In one study, we used Cox survival models to examine associations between time-varying O3 exposure and stillbirth with adjustment for PM2.5 and NO2 and further evaluated effect measure modification by race/ethnicity and length of gestation. In another study, we used a case-control design and applied conditional logistic regression to examine associations between PM2.5 mass and PM2.5 metals by assigning controls (live births) the same truncated exposure period as the gestational length of their matched case. Finally, we used a case-crossover design with symmetric bidirectional sampling of control periods to investigate the association of temperature (lag days 1 through 6) and all-cause stillbirths, as well as stillbirths caused by placental abruptions, in conditional logistic regression models that adjusted for air pollutant exposure.

We found a 9% (95% confidence interval (CI): 1%, 18%) increased stillbirth risk associated with a 3.61 parts per billion increase in O3 exposure.

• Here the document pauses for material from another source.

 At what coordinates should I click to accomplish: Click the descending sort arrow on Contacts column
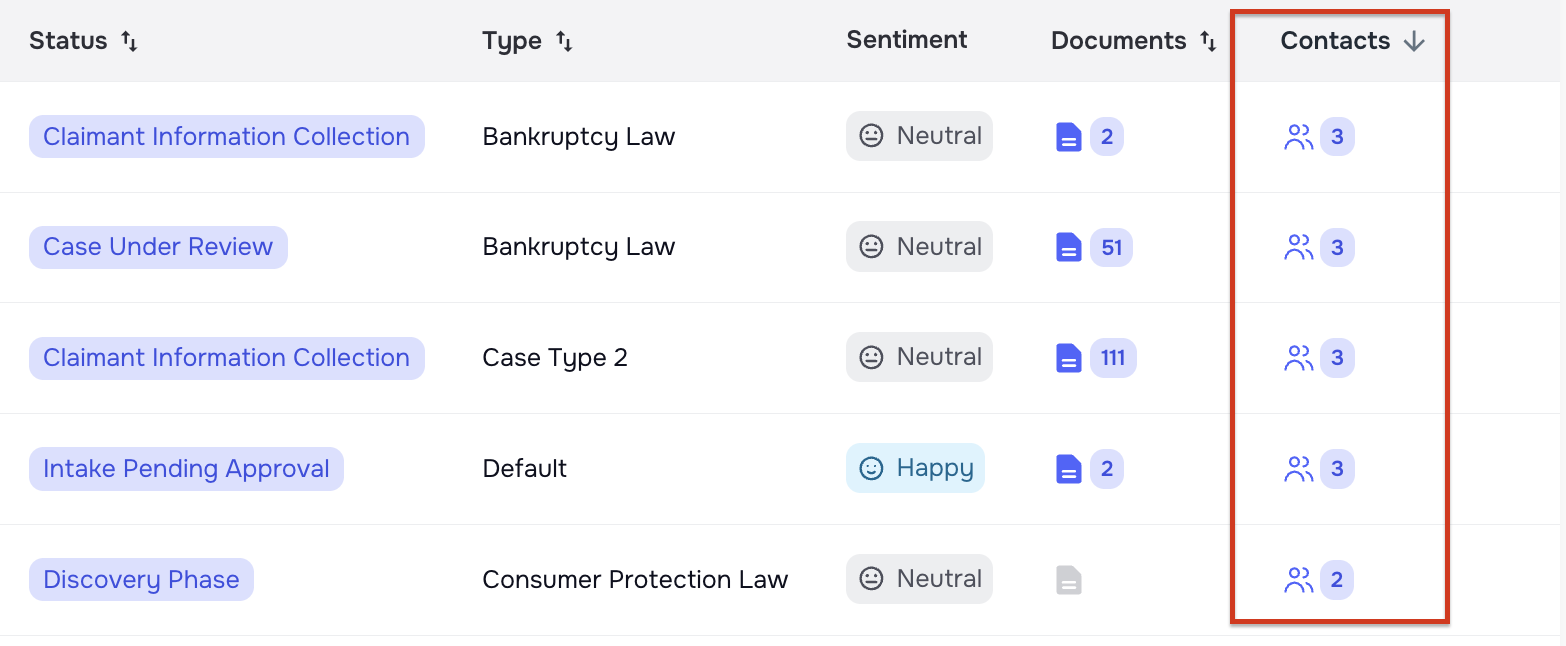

The risk was higher among women with pregnancies <37 gestational weeks (hazard ratio (HR) =1.13, 95% CI: 1.04, 1.23) as compared to women with pregnancies of longer gestation (HR=1.05, 95% CI: 0.87, 1.27) and among Hispanic women (HR=1.14, 95% CI: 1.02, 1.27).

We observed null associations between PM2.5 metal exposure (modeled as a continuous variable) and stillbirth and slightly increased risks for mothers with exposure to high (≥95th percentile) levels of PM2.5 mass. There were also elevated risks (21% to 36%) associated with high exposures (≥95th percentile) to metal constituents of PM2.5 (Al, Cr, Cu, Fe, Pb, Mn, Ni, Se, Ti and Zn), with the strongest association observed for Ni (OR = 1.36, 95% confidence interval (CI): 1.03, 1.79).

We found that a 10°F increase in apparent temperature was positively associated with stillbirths caused by placental abruption on lag days 1, 2 and 3. The risk was highest (OR= 1.29, 95% confidence interval (CI): 1.02, 1.63, per 10°F increase) when exposure was examined as a moving average over lag days 1-3. We observed a slightly elevated risk (OR= 1.06, 95% CI: 0.99, 1.13, per 10°F increase) for all-cause stillbirth on lag day 1 and no evidence of an association on subsequent lag days. Our findings contribute to the literature on air pollution and temperature exposures during pregnancy and stillbirth, particularly concerning methods of comparing different risk periods based on gestational length.